幽霊かもよ?先輩の言う声がまた蘇って、僕の頭の中に響き渡った。
だけど彼女をよく見ることで、その考えを追い払った。
だって、服装が違うのだ。やはりその華奢な体には合っていないと一目で判るほどのブカブカの服ではあったけれど、昨日のシャツとは違ったのがハッキリと判った。寒くないかな、と思ったからじっと見ていた、そのかいがあったらしい。

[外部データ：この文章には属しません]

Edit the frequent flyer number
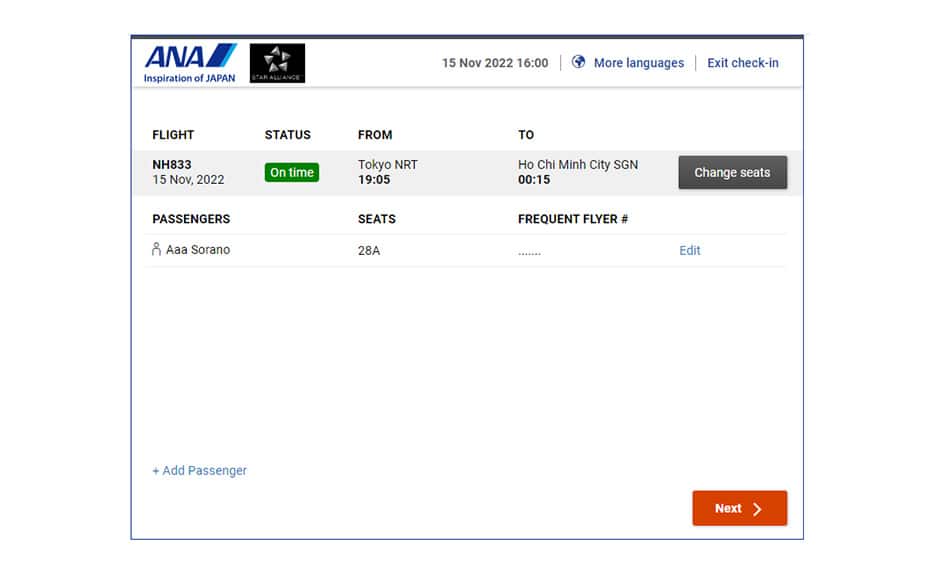Viewport: 935px width, 575px height. pyautogui.click(x=690, y=251)
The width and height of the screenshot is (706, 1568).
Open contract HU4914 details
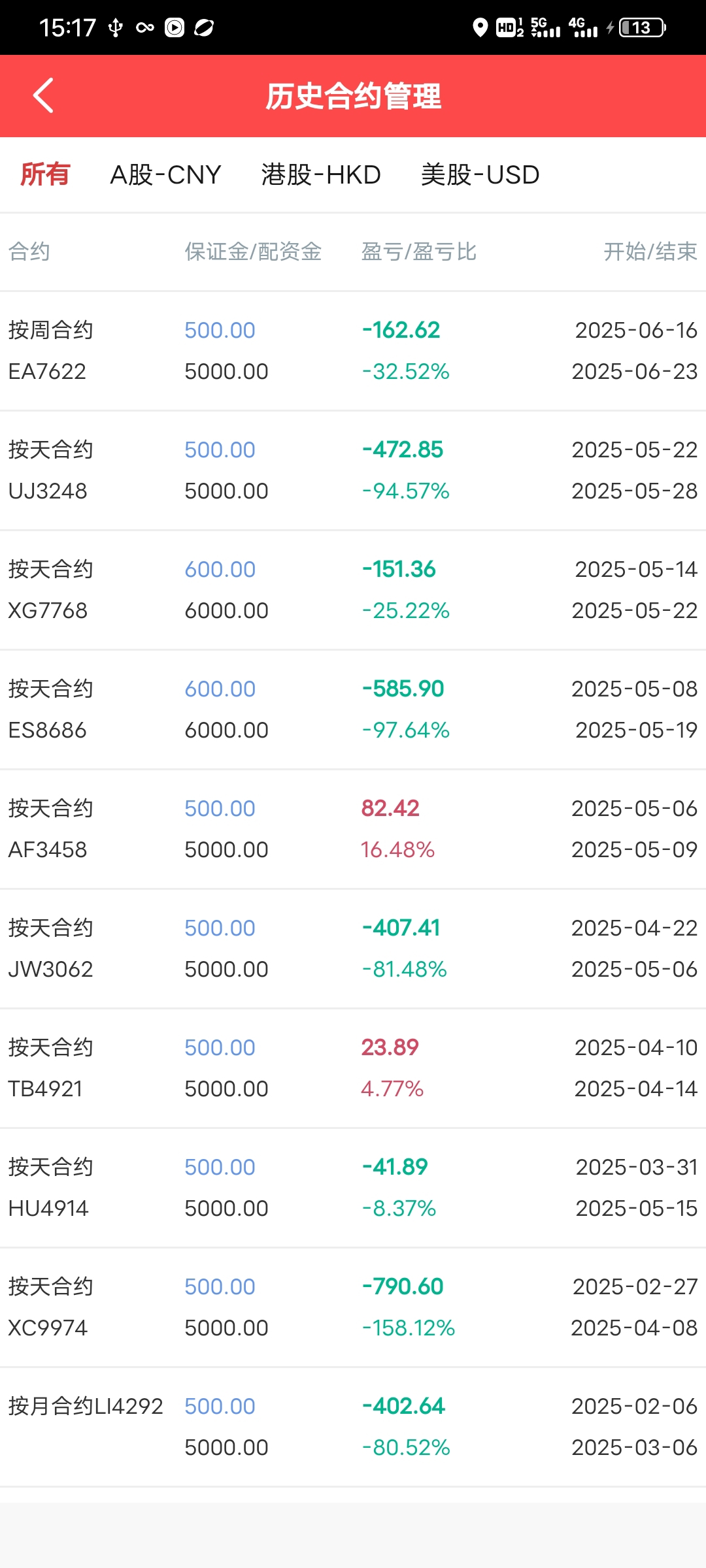click(x=353, y=1188)
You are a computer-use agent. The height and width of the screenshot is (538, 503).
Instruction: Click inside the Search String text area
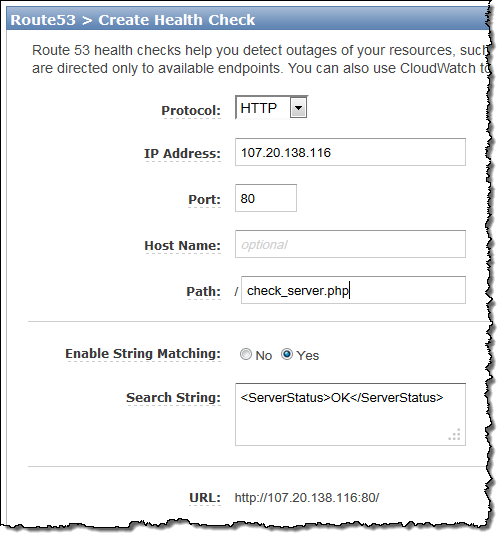pos(350,414)
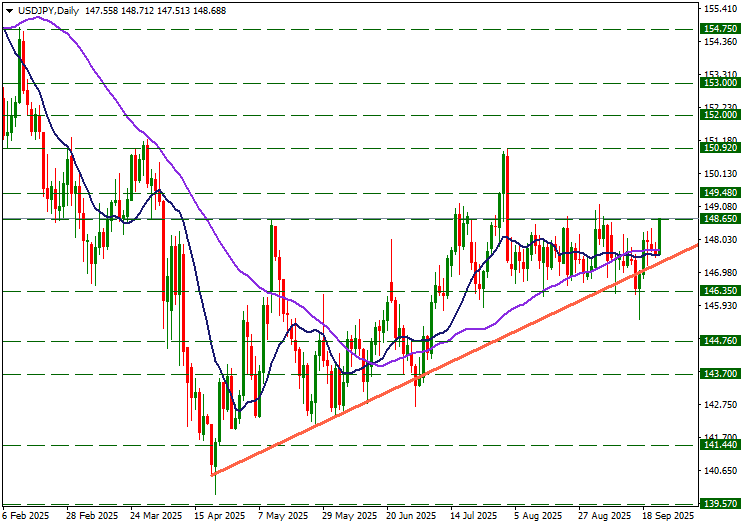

今日は緑色のロンT。その上には昨日と同じポンチョ型の薄いニットコート。灰色のズボンもやはり大きいらしく、足首のあたりで余った布が渦巻いている。あの人は今日は寝ていなくて、ただ根元に突っ立って花をしみじみと眺めているようだった。
老木に、そのこげ茶色の枝が見えないほどに咲いた薄いピンクの花を。
あんなに風が強かったのに、まだまだ枝には花が残っている。まるで次々に沸いて出るみたいだ。そう思いながら僕は歩く。
近づかなかったし、声もかけなかった。ただの一人の散歩をする人間として僕はそこを通り過ぎる。ただ、今日もいたんだ、と確認できただけでよかった。
彼女が何者かはわからない。
何をしているのかも判らない。
だけど、あの人は今日もあそこにいる。